Esto se me vino a la mente con lo sucedido el fin de semana pasado, me refiero a la primera vez que se exhibió por la televisión abierta La batalla de Chile (1975-1979) de Patricio Guzmán, una película que, acaso obstinadamente y a pesar de su censura histórica durante todo el período democrático, no ha dejado de mirar nuestro presente con obsesiva fijeza. Y se trata, para mí, de una de esas películas que jamás ha dejado de encontrarme.  Su exhibición por el canal La Red durante el fin de semana pasado fue tema de discusión a lo largo de todos esos días, publicándose columnas y comentarios en redes sociales, mientras generaba -aún- tal nivel de polémica que la marca Carozzi anunciaba su retiro de patrocinio al canal.

Un historiador amigo (Luis Thielemann) escribía en sus redes sociales, celebrando su exhibición: “La Batalla de Chile no es una obra sobre la memoria, es LA memoria. No es una reflexión sobre un pasado perdido, es el pasado y al verlo deja de estar perdido, se recupera y reproduce para siempre”. En ese mismo posteo, Luis recordaba como su proyección en encuentros, asambleas, mítines pertenecía a una “eucaristía de izquierda”, una que circulaba de mano en mano, primero en vhs, luego en copias mejores en dvd. Gracias a esta circulación se configuró en una suerte de memoria del pasado reciente que la Dictadura y luego la transición buscó borrar (la del gobierno de la Unidad Popular y golpe militar). Y así, durante mucho tiempo, cada exhibición suya -como la inaugural de Fidocs a fines de la década del noventa- establecía un verdadero hito cultural.

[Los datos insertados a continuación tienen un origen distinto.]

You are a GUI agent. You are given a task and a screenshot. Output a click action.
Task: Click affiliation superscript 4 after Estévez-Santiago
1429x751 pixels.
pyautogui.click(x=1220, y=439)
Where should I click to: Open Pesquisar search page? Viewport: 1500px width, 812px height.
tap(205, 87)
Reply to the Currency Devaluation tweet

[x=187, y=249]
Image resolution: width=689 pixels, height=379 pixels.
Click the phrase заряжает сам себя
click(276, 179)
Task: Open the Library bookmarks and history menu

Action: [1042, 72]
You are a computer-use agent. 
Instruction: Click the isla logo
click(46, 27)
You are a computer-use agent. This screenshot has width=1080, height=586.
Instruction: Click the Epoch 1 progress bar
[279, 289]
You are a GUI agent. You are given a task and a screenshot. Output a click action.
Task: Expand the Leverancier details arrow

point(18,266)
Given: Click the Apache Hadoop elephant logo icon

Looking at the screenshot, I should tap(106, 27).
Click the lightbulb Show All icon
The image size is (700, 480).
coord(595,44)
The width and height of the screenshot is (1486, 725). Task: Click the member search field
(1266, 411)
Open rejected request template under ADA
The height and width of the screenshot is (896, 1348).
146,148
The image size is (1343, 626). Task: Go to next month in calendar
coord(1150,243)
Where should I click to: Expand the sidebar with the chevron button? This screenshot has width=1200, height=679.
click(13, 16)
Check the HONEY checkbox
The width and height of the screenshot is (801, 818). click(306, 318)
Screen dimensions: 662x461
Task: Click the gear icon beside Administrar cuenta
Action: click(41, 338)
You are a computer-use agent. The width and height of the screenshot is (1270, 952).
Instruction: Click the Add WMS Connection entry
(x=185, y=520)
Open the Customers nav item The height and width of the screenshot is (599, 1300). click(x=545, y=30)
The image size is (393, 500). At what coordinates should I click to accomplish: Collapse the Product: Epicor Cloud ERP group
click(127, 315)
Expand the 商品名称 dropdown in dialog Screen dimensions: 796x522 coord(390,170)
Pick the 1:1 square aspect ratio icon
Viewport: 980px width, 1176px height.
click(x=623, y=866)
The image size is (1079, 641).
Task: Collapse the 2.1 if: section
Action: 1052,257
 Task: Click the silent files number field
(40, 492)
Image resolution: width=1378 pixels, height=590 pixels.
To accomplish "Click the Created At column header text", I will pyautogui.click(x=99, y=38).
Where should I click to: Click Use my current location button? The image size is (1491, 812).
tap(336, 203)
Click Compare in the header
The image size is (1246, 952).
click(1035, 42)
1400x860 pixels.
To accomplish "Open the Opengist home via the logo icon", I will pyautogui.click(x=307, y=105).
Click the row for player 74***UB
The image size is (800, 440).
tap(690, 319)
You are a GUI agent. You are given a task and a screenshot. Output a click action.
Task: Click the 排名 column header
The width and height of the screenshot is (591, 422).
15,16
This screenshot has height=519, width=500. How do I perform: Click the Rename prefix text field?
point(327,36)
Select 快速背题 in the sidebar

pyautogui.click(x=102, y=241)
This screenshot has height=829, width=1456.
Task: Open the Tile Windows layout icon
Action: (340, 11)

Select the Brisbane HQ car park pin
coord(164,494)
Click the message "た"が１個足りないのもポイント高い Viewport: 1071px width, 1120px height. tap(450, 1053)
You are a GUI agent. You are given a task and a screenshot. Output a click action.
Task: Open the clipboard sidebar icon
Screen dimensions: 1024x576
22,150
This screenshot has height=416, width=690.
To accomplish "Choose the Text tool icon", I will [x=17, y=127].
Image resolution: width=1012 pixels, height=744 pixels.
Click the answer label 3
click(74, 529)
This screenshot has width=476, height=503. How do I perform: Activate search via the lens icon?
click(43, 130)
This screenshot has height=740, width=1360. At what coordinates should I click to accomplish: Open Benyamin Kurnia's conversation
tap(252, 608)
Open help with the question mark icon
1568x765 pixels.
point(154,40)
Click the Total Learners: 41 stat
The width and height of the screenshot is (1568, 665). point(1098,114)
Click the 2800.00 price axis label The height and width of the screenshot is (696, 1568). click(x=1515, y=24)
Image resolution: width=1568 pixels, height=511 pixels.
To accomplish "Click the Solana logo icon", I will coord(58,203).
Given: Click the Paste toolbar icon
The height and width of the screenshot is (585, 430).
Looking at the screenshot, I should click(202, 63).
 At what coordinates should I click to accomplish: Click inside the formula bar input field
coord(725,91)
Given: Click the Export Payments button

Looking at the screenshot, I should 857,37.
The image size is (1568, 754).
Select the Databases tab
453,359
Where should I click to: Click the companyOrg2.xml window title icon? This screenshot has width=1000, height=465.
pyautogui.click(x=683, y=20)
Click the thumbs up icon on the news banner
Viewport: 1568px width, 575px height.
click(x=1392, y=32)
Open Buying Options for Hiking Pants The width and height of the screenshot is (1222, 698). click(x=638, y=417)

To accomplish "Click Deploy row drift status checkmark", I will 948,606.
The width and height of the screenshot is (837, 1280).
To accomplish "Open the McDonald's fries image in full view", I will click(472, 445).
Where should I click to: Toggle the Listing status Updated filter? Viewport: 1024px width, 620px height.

Su exhibición en televisión es un punto ganado para la construcción de la memoria histórica, ampliando así los espectadores habituales del filme -más allá del cine o la militancia. No podía dejar de pensar cuántas personas la estaban viendo por primera vez. Imaginaba estudiantes, jóvenes activistas post estallido,  pero también gente de todas las edades e intereses -como mi madre- que se sumaban esas noches a un visionado fragmentado pero sincrónico. Un “suceso” que estaba aconteciendo para muchas personas al mismo tiempo, aún cuando ello estaba mediado por la experiencia doméstica e individual -no el mítin o el festival.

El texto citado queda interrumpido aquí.